→ **Direction**: Rewrite the listing lines starting with the one containing "Image resolution: width=565" and going on through the one containing "tap(1271, 507)", replacing "single page" with "two page" and keeping everything else the same.

→ **Dataset rows**:
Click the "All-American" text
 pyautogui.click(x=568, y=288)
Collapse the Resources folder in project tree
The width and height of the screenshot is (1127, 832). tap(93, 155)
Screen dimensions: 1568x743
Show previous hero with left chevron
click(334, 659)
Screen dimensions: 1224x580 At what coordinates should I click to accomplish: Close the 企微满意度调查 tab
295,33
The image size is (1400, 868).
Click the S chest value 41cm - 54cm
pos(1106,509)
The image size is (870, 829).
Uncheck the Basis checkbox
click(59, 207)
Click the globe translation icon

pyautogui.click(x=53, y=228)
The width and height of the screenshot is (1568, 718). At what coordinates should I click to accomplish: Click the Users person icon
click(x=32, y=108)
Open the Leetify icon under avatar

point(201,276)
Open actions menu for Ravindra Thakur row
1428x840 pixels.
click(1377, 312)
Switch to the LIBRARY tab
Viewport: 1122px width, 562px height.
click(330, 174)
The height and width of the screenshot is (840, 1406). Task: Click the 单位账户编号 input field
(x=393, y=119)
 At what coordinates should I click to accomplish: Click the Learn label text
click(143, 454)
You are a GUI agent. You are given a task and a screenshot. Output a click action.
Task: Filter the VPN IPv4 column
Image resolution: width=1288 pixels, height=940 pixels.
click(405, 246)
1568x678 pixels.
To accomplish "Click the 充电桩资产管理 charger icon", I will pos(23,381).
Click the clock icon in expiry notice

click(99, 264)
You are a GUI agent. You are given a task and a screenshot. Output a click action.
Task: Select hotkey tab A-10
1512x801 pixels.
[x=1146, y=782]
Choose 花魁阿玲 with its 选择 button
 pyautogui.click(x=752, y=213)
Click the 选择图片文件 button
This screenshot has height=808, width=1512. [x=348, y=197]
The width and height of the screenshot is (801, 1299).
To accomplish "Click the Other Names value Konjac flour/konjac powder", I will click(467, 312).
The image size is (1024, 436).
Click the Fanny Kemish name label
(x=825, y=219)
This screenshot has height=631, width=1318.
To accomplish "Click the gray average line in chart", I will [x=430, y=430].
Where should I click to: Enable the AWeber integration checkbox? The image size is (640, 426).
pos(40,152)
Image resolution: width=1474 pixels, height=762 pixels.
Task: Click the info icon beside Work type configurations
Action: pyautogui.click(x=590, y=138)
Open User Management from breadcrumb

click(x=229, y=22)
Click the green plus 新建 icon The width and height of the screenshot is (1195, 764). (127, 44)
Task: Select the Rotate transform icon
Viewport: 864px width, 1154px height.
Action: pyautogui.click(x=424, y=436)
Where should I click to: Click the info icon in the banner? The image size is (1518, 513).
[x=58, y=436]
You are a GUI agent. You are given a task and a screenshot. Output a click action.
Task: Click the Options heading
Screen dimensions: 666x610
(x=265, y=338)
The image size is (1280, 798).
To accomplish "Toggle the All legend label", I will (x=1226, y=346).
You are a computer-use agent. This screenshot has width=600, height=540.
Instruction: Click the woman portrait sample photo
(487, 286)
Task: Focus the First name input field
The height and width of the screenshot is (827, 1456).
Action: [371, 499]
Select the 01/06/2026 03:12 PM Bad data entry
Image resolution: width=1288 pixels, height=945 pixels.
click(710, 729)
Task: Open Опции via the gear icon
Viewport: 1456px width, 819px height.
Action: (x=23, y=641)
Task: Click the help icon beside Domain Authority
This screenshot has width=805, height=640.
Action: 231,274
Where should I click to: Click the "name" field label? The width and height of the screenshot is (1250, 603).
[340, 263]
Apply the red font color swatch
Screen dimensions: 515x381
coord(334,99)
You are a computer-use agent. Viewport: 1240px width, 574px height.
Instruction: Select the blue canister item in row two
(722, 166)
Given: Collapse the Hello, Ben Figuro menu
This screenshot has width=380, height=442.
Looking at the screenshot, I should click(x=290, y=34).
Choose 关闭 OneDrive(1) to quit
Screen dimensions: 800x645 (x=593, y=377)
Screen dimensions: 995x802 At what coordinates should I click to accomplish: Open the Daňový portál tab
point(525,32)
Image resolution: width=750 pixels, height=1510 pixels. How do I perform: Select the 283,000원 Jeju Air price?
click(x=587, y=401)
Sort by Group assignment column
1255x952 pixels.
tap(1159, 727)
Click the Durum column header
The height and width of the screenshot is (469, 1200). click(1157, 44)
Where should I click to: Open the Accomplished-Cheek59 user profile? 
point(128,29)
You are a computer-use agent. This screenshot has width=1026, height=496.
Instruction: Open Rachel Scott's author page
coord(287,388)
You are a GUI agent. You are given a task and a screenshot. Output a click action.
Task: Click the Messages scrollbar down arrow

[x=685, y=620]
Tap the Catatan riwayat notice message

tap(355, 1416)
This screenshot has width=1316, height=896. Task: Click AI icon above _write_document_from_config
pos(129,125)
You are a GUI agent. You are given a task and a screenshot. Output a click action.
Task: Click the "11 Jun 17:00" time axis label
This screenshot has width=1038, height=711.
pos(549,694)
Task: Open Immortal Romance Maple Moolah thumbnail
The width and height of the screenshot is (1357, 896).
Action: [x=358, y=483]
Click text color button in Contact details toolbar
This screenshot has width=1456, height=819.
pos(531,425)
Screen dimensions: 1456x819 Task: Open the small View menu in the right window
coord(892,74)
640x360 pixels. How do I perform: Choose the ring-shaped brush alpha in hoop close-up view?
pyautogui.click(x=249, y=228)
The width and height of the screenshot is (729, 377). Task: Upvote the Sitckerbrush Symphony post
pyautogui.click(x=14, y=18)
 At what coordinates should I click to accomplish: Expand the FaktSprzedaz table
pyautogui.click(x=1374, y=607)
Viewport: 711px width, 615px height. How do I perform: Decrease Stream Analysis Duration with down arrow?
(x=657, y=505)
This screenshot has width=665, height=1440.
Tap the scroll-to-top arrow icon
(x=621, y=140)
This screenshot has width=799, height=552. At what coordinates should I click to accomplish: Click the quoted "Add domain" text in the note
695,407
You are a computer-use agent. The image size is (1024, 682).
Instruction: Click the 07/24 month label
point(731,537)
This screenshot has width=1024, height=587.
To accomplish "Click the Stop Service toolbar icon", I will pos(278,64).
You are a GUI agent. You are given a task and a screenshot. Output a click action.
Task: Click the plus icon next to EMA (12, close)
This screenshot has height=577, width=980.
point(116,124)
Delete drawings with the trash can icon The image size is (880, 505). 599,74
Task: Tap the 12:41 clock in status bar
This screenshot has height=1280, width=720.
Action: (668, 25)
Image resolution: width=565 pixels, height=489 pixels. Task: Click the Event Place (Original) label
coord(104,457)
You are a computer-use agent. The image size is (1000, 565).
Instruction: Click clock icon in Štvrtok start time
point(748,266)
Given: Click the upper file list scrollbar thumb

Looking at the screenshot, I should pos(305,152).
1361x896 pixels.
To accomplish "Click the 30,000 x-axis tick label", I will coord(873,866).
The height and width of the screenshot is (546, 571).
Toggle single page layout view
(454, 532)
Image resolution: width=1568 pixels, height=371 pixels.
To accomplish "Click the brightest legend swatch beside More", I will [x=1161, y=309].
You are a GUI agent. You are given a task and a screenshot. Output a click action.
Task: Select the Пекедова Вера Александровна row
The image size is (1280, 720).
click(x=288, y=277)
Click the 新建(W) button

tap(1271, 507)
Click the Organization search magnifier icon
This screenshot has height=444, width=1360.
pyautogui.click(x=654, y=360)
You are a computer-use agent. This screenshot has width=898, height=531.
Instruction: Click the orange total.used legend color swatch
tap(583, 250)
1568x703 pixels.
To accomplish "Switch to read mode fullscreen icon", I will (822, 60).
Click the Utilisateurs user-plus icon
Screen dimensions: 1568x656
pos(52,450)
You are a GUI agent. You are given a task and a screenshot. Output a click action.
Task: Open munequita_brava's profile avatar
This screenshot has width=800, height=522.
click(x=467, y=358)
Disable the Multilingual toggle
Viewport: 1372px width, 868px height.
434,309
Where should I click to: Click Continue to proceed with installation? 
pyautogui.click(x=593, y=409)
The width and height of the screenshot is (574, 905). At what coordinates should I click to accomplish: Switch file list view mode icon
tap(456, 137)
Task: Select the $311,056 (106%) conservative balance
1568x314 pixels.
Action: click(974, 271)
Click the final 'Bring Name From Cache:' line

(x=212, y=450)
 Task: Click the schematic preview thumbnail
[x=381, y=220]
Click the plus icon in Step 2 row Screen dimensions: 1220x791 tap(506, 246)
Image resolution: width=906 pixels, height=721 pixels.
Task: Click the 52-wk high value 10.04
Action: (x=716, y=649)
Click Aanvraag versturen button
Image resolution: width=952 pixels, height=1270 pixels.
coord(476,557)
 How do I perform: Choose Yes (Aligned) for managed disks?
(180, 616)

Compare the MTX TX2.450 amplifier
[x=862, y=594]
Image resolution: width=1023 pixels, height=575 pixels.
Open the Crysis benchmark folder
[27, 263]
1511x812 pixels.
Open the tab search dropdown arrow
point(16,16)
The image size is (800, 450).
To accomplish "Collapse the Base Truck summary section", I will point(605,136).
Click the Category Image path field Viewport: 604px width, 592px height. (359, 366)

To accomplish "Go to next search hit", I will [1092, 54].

→ **Final result**:
Image resolution: width=565 pixels, height=489 pixels. Task: Click the Event Place (Original) label
coord(104,457)
You are a computer-use agent. The image size is (1000, 565).
Instruction: Click clock icon in Štvrtok start time
point(748,266)
Given: Click the upper file list scrollbar thumb

Looking at the screenshot, I should pos(305,152).
1361x896 pixels.
To accomplish "Click the 30,000 x-axis tick label", I will coord(873,866).
The height and width of the screenshot is (546, 571).
Toggle two page layout view
(454, 532)
Image resolution: width=1568 pixels, height=371 pixels.
To accomplish "Click the brightest legend swatch beside More", I will [x=1161, y=309].
You are a GUI agent. You are given a task and a screenshot. Output a click action.
Task: Select the Пекедова Вера Александровна row
The image size is (1280, 720).
click(x=288, y=277)
Click the 新建(W) button

tap(1271, 507)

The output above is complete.